Kim aklını ne kadar terk etmişse, o kadar kendini kurtarabilmiştir. Hâlbuki
çekilen en büyük sıkıntı, böyle bir nimete kavuştuğu halde, hâlâ aklıyla yol
almaya çalışmaktır. Bunlar daima kaybetmiştir ve helak olmuşlardır. Onun için
insan, teslimiyeti nispetinde saadete erer. Eshab-ı kiramın erdiği gibi.

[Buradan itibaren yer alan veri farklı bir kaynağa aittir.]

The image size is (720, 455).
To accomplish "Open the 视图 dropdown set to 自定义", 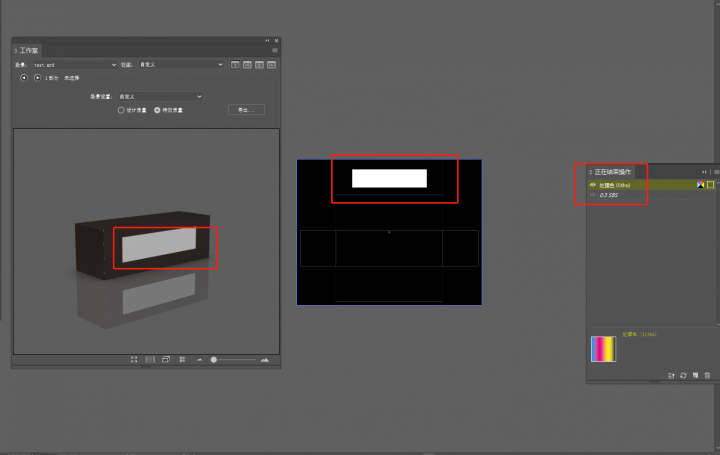I will point(180,65).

Kavuşup da âşık olanlar, en büyük rütbeye eriştiler, en büyük saadete
kavuştular. Onların iki rekât namazına, sonra gelenler, ömürleri boyunca
kıldıkları namazla kavuşamadılar. Öyle sevab aldılar.
Kendimizi
seversek, başkasından soğuruz. Kendimizi sevmezsek, herkesi severiz. Herkes de
bizi sever. İki sevgi bir kalbde olmaz. Ya Allah sevgisi, ya nefs sevgisi. Allah
sevgisi varsa, öteki zaten gider. Kalbin saf ve temiz olması lazım. Kalbin saf
ve temiz olması da, kendine değil, büyüklerimize tâbi olmakla mümkündür. Allahü
teâlâ Kur'an-ı kerimde, düşmanlarla değil, dostlarla beraber olmayı emrediyor.